» **EXTRACTED TEXT**
##########
2026-27 Australian Budget review
A tightrope walk on budget night, balancing economic challenges with the case for broad tax reform.
Treasurer Jim Chalmers walked a tightrope on budget night, outlining the challenges facing the economy while also making the case for broad tax reform. The timing is tricky. High oil prices are colliding with Australia’s already resurgent inflation. Interest rates have risen in response, dashing consumer and business confidence. Against the backdrop, the reform agenda is ambitious, even if we would have liked it to go further.
Surging inflation and commodity prices have meaningfully improved the budget’s bottom line. An underlying cash deficit of $28.3bn is expected this financial year, an $8.5bn improvement on Treasury’s MYEFO forecasts in December. That story continues over the forward estimates, with the economy handing the budget an extra $36.6bn in receipts through to 2029-30, driving the bulk of the $44.9bn improvements in cumulative underlying cash balance.
On the civil engineering construction front, the budget affirms our outlook for elevated engineering construction with $8.6bn over 10 years allocated for road and rail projects, including the Suburban Rail loop and work relating to the Westport development. Funding has also been allocated toward the development of the High-Speed Rail between Newcastle and Sydney, although we don’t expect construction until 2034-35.
The big-ticket housing item was the changes to capital gains tax (CGT) and negative gearing for existing dwellings, while there was continued, but modest, action on the supply side. There were a few new announcements for non-residential buildings, with the focus on locking in and topping up previously mooted funding for defence, public hospitals, and aged care.
##########
Using the budget review, answer each question:
1. What underlying cash deficit is expected this financial year?
2. How much funding is allocated over 10 years for road and rail projects?
3. When is construction of the High-Speed Rail between Newcastle and Sydney expected?
Answer from the budget review alone.

» **GIVEN RECORDS**
##########
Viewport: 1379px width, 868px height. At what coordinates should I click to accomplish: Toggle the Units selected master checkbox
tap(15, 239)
##########
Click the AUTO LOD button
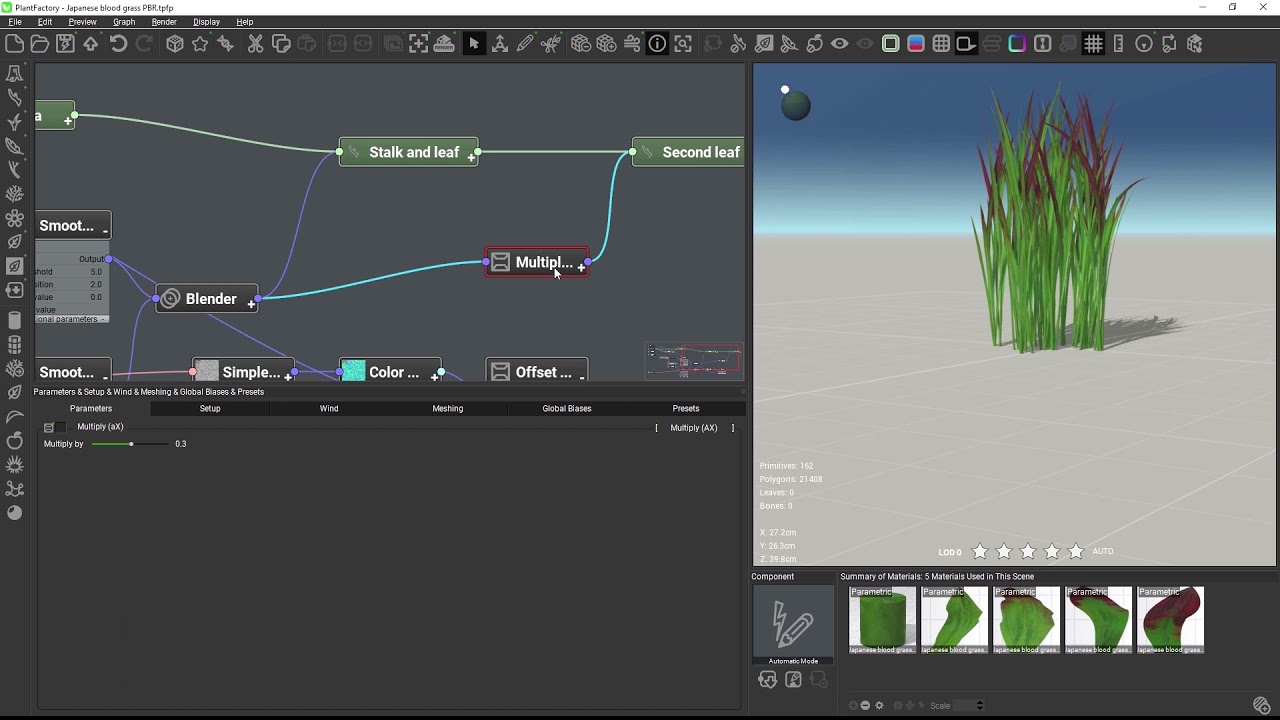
##########
» **SOLUTION TO THIS EXERCISE**
1. $28.3bn
2. $8.6bn
3. 2034-35